### Aim of the exercise
Write out, as a JSON list of strings with one string per line and no blank lines, the material starting at the line containing "Viewport: 1163px width, 578px" and ending at the line containing "pyautogui.click(x=366, y=44)". Omit the pictures from your answer.

### Raw records

○ ○ ○ ○

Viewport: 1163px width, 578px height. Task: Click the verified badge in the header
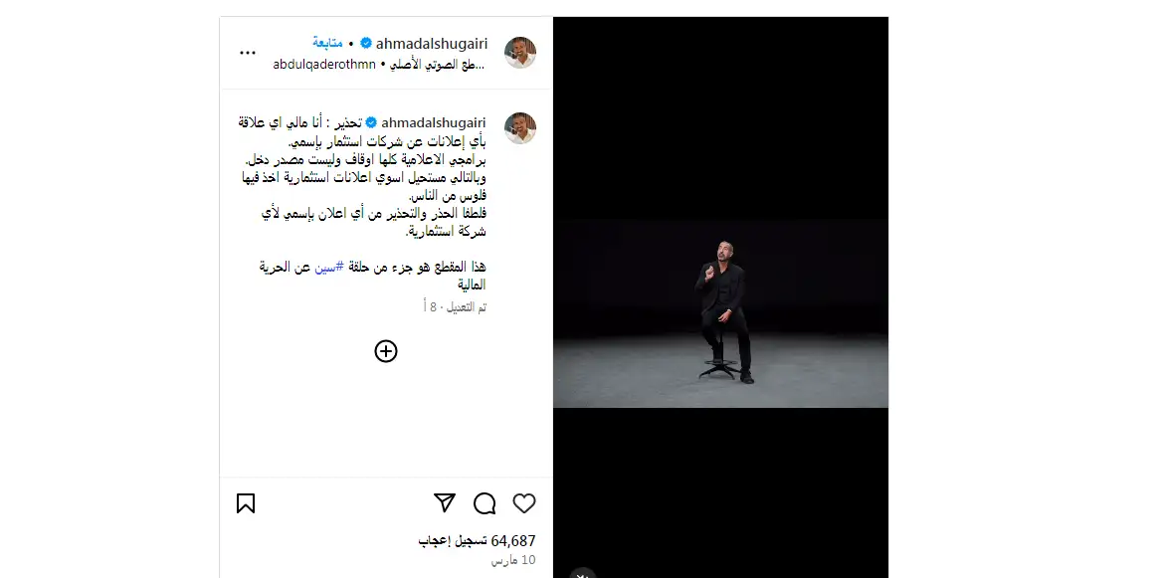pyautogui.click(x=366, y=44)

○ ○ ○ ○

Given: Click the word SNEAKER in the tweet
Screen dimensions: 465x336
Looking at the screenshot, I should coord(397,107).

○ ○ ○ ○

### Result for this exercise
[
  "Viewport: 1163px width, 578px height. Task: Click the verified badge in the header",
  "pyautogui.click(x=366, y=44)"
]